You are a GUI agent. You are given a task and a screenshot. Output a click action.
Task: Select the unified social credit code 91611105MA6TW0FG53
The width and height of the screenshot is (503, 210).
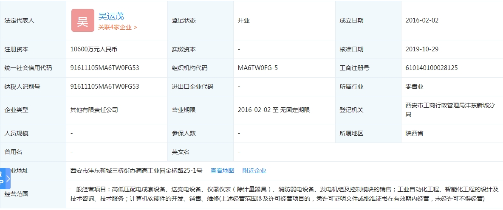[x=105, y=68]
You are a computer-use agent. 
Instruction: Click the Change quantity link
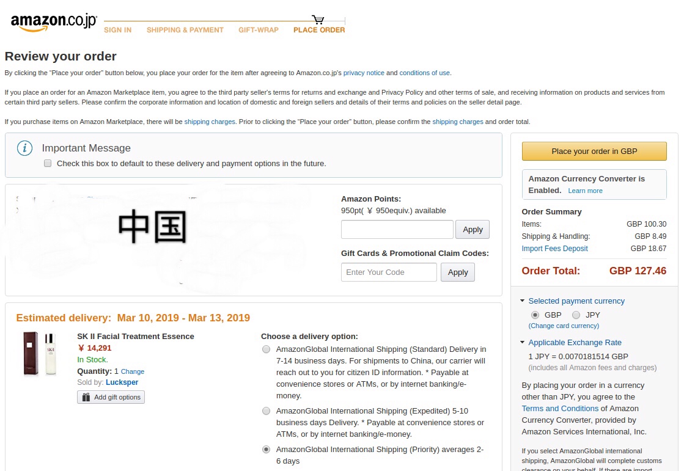pos(133,371)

Stated exercise ▸ Rewrite all of the data above, swapping every occurrence of "screenshot" for "screen capture" and changing nothing else. Leave the pictures out of your answer.

Worked solution ▸
You are a GUI agent. You are given a task and a screen capture. Output a click action.
Task: Select the unified social credit code 91611105MA6TW0FG53
The width and height of the screen capture is (503, 210).
[x=105, y=68]
You are a computer-use agent. 
Instruction: Click the Change quantity link
pos(133,371)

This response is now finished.